▸ 本文
________________________
2月のそのフォーラムに前後して、共生舎なんてんやグループホームわいわいに各地からのお客さんが相次いだ。寄せられた声の多くは「建物内部は狭いが、とても家庭的でよかった。どうしたらそんな雰囲気がつくれますか?」というものであった。

 

共生舎の9年、わいわいの6年半をもとに、私なりにそのことを考えてみた。やはりなんてんやNPOの理念、またそれを受けての運営方針にこだわり続けたことが一番大きかったと思っている。

 

「障碍があっても認知症になっても いつまでも住み慣れた所で 自分らしく みんなと一緒に 助け合い 支え合って 暮らし続ける」。介護保険流にもう少し固く言えば、「自立の支援 尊厳の確保、在宅の暮らし」ということである。みんなでこの理念に向かって努力を重ねたことが、各場の中味づくりにとって大きかったかなと振り返る。
________________________
▸ 記録
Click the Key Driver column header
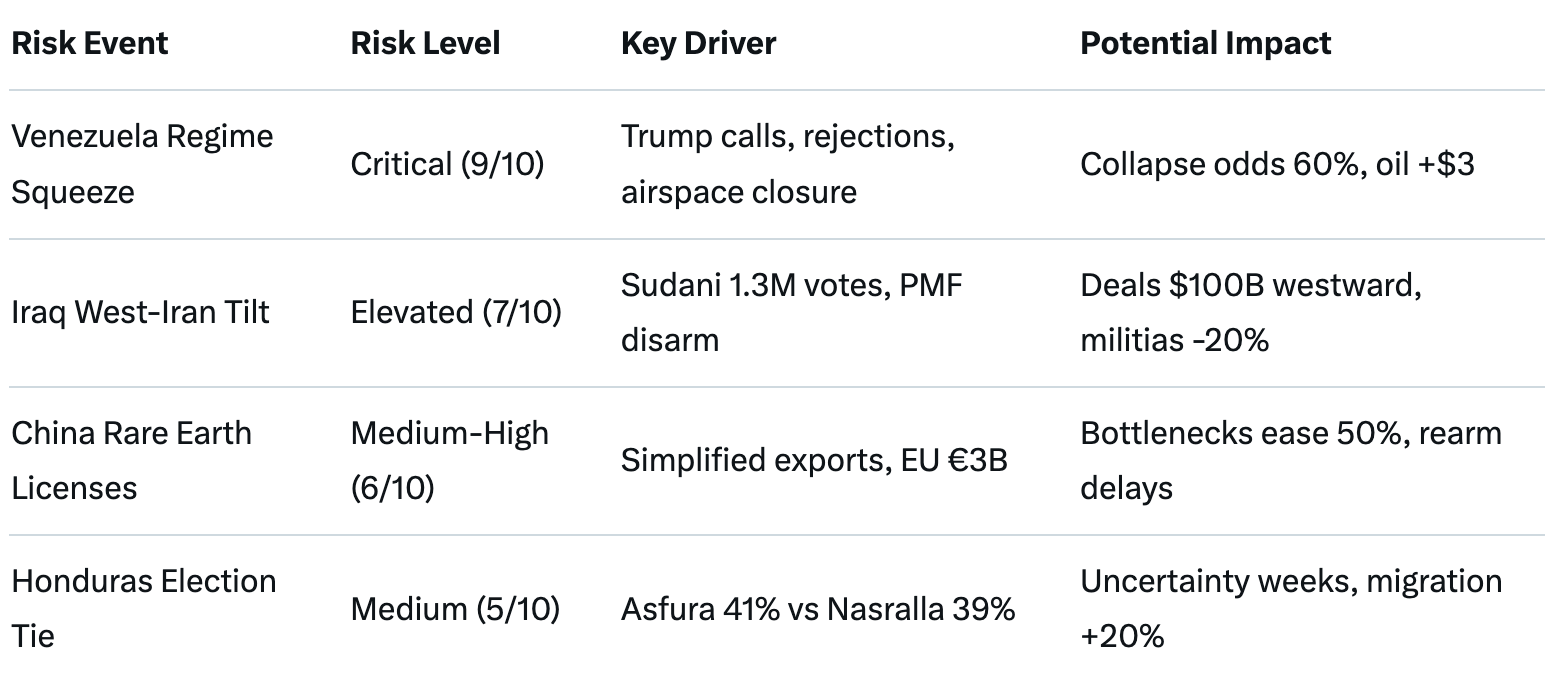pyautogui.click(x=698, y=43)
________________________
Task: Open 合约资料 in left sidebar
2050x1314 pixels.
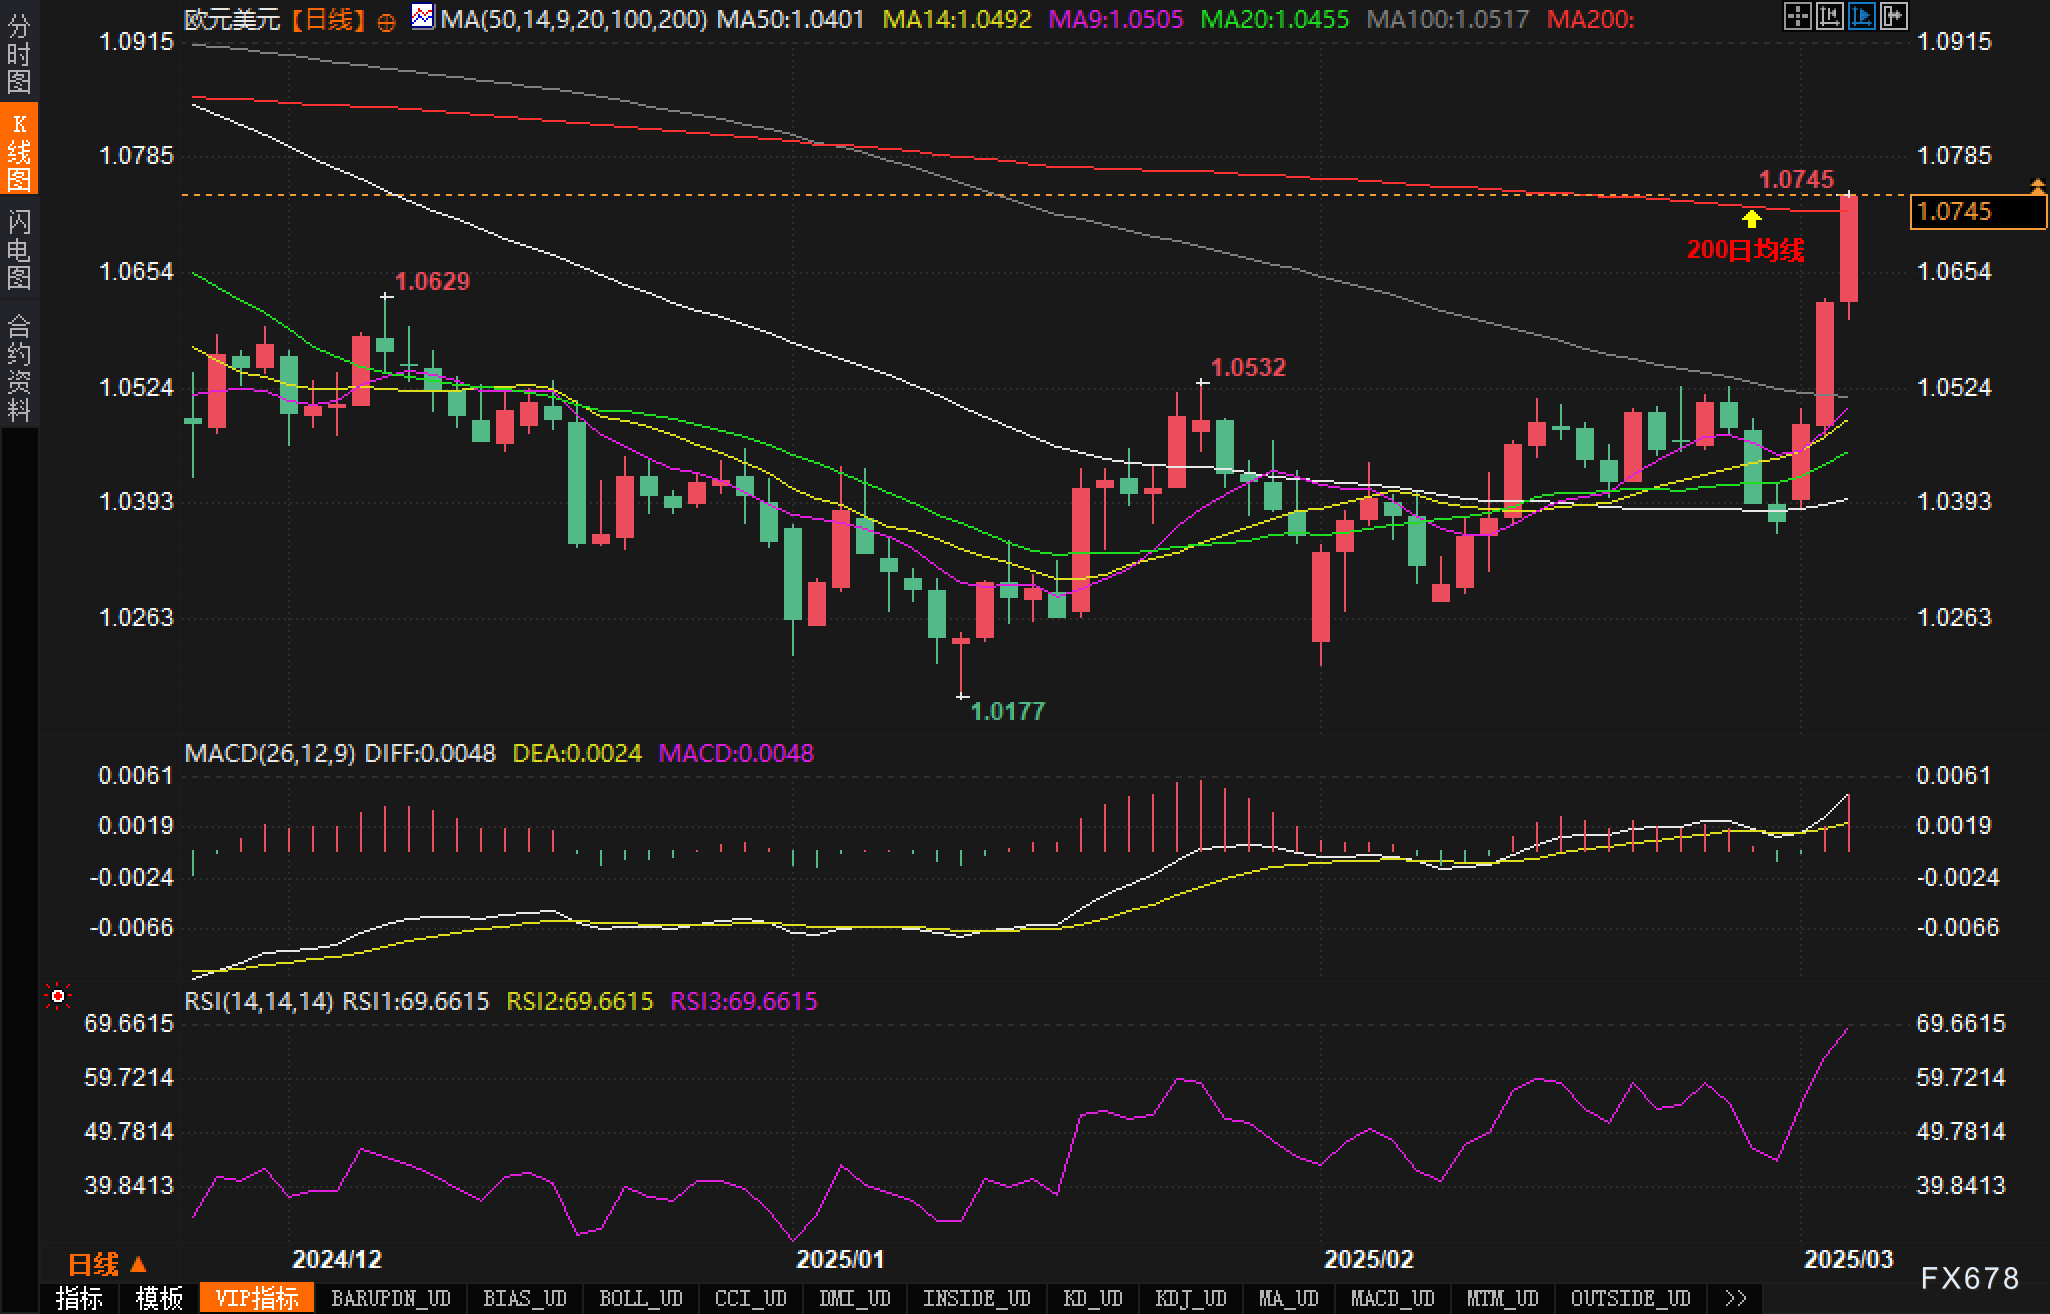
________________________
▸ やること
本文の「2月のそのフォーラムに前後し」から「一番大きかったと思っている。」までを、両端も含めて書き写してください。その際、「お客さん」を「来訪者」に変えてください。

▸ 答え
2月のそのフォーラムに前後して、共生舎なんてんやグループホームわいわいに各地からの来訪者が相次いだ。寄せられた声の多くは「建物内部は狭いが、とても家庭的でよかった。どうしたらそんな雰囲気がつくれますか?」というものであった。

 

共生舎の9年、わいわいの6年半をもとに、私なりにそのことを考えてみた。やはりなんてんやNPOの理念、またそれを受けての運営方針にこだわり続けたことが一番大きかったと思っている。